• _Exercise objective_
Retype the following records exactly and exclude the pictures.

● ● ● ● ● ● ●

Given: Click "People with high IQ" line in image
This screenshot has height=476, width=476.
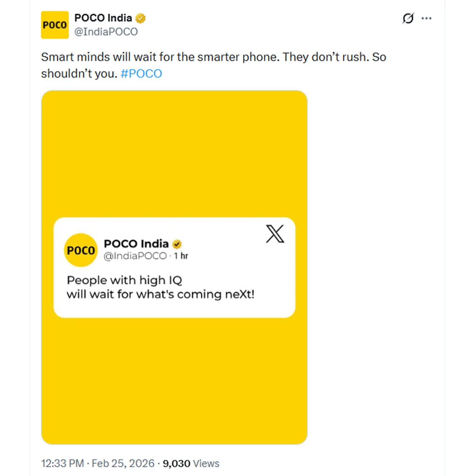Looking at the screenshot, I should (124, 280).
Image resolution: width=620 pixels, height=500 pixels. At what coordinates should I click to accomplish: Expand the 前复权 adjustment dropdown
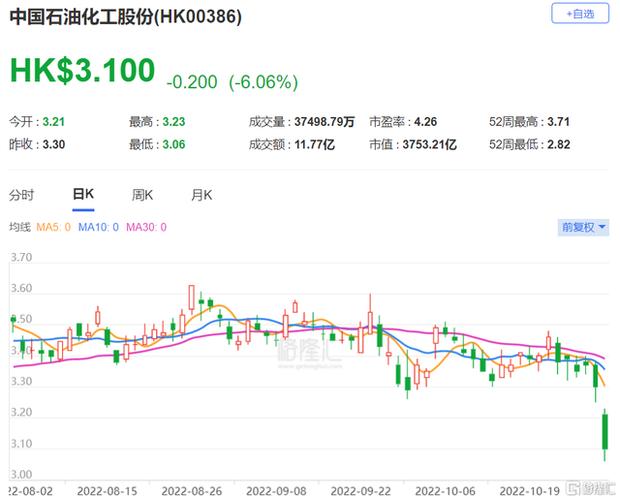coord(583,227)
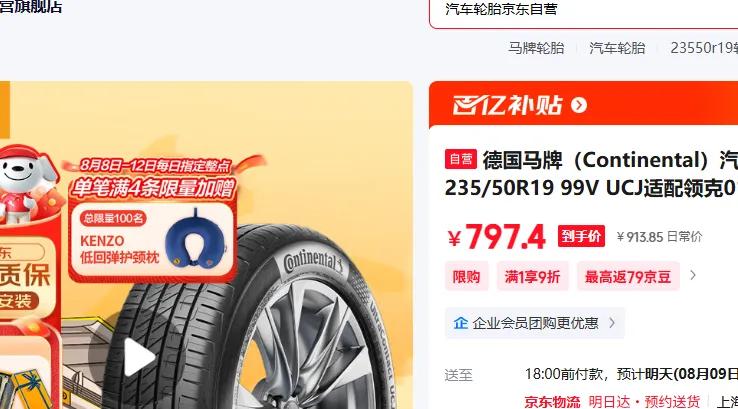Select the 最高返79京豆 reward tag
Viewport: 738px width, 409px height.
[628, 276]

● ● ● ● ● ● ●

• _Solution to the exercise_
Given: Click "People with high IQ" line in image
This screenshot has height=476, width=476.
Looking at the screenshot, I should (124, 280).
Image resolution: width=620 pixels, height=500 pixels. At what coordinates should I click to accomplish: Expand the 前复权 adjustment dropdown
coord(583,227)
Select the 最高返79京豆 reward tag
Viewport: 738px width, 409px height.
[628, 276]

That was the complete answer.